== Extract to read ==

Chapter 2. Building an Agent

Systems Engineering for Agentic Applications

Oct 01, 2025

Read the chapter at Systems Engineering for Agentic Applications

This chapter covers

Agents and Environments
Goals and plans
Autonomy and Alignment
Context Engineering
The Desktop Warrior

Your desktop is spotless. Completely empty, adorned by a carefully curated wallpaper highlighting your personality. Except for one folder: “Desktop”. Inside Desktop, digital chaos reigns: old screenshots, old documents, hastily cloned github repos, never deleted. And, of course, another folder called “Desktop”. The battle for order was lost long ago to Desktop’s recursion depth.

In this chapter, we’ll build a local AI agent to fight that battle. This Desktop Warrior is simple enough to follow, yet complex enough to reveal the patterns we will encounter when building ambitious, distributed agentic applications.

===

* _Set exercise A_: In the chapter excerpt, what is the local AI agent called?
* _Set exercise B_: List every topic that the chapter excerpt says the chapter covers.
The entries that follow have no connection to the chapter excerpt.

== Supplied entries ==

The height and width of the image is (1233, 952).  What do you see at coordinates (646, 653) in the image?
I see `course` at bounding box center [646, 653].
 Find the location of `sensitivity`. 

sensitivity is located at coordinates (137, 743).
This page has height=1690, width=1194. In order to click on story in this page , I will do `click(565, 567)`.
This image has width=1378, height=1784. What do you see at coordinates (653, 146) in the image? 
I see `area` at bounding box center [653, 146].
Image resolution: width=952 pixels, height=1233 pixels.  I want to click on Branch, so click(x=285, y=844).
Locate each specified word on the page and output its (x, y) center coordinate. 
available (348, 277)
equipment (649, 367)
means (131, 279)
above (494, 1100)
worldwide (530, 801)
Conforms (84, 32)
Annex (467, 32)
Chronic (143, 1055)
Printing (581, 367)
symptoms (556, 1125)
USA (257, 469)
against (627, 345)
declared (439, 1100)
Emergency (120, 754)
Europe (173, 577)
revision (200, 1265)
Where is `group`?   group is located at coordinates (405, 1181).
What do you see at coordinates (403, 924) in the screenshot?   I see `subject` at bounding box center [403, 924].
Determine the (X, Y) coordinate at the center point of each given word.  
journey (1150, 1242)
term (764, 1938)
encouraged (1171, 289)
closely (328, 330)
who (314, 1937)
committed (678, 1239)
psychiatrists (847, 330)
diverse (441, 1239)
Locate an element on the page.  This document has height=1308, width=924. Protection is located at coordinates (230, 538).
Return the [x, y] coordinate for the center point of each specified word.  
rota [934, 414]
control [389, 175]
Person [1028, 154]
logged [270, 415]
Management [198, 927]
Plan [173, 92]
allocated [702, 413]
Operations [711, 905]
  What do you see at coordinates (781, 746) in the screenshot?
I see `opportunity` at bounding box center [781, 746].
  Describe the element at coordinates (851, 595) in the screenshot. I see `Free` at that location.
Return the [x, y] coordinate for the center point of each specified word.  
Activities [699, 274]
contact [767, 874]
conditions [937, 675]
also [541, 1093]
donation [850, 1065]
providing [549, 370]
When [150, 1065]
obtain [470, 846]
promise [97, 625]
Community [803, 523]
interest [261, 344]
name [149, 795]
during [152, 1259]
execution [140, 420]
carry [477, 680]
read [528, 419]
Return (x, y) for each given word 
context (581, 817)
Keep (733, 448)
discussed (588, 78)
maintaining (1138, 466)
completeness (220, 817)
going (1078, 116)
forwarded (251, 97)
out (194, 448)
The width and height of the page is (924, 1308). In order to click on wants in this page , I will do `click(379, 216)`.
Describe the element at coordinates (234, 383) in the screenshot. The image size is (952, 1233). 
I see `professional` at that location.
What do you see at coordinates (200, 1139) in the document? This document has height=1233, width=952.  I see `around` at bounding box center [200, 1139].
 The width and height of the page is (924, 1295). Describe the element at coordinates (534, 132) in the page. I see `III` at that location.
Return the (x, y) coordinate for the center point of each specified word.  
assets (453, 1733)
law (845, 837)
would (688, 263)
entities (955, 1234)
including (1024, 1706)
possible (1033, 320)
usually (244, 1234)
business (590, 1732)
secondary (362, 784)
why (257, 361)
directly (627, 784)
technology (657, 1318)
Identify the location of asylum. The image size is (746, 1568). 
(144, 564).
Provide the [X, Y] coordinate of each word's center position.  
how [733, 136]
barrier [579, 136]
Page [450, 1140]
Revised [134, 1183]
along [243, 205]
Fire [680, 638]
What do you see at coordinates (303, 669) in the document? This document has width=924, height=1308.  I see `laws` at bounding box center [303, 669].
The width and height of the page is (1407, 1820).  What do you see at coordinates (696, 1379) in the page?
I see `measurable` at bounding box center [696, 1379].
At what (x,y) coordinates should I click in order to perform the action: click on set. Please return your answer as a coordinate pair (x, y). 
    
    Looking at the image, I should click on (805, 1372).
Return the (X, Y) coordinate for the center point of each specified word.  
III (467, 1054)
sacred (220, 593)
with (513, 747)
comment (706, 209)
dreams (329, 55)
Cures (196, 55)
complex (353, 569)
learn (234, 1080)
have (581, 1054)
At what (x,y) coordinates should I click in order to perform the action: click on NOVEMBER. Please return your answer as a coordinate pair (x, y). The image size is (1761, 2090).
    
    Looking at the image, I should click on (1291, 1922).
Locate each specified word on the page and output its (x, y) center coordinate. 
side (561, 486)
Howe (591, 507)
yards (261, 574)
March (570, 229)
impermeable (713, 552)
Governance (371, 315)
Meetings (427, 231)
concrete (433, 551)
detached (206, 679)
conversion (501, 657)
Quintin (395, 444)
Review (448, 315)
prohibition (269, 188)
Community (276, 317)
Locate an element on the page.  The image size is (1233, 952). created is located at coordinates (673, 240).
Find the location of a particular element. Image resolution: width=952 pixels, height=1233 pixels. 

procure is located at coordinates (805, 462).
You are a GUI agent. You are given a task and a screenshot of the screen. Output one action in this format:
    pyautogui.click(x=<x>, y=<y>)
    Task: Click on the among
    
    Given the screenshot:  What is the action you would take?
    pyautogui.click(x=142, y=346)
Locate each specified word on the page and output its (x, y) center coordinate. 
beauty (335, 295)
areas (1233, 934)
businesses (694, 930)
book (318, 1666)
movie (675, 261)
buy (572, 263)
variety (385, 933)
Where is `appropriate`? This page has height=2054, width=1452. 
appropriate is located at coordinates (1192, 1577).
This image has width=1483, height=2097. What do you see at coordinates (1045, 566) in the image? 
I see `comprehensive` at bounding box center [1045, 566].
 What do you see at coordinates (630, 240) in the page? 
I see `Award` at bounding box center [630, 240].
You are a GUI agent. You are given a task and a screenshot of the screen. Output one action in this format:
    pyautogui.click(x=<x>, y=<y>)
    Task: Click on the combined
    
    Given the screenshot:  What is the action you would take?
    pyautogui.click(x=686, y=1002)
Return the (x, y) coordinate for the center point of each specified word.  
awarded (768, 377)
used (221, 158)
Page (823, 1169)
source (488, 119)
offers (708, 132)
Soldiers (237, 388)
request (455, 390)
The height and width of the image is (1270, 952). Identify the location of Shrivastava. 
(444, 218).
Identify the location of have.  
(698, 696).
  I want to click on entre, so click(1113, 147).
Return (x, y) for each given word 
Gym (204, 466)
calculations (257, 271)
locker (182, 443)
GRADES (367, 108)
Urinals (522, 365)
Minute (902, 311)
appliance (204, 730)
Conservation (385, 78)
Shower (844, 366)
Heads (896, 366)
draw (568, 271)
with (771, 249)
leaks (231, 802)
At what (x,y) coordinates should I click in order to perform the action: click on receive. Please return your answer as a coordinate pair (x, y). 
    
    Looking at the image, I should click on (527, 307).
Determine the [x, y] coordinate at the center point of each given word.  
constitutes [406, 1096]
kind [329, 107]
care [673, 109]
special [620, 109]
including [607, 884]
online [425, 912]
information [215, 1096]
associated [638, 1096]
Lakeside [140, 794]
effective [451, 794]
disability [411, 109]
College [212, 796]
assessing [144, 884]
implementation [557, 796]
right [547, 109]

===

* _Answer A_: The Desktop Warrior.

* _Answer B_:
- Agents and Environments
- Goals and plans
- Autonomy and Alignment
- Context Engineering
- The Desktop Warrior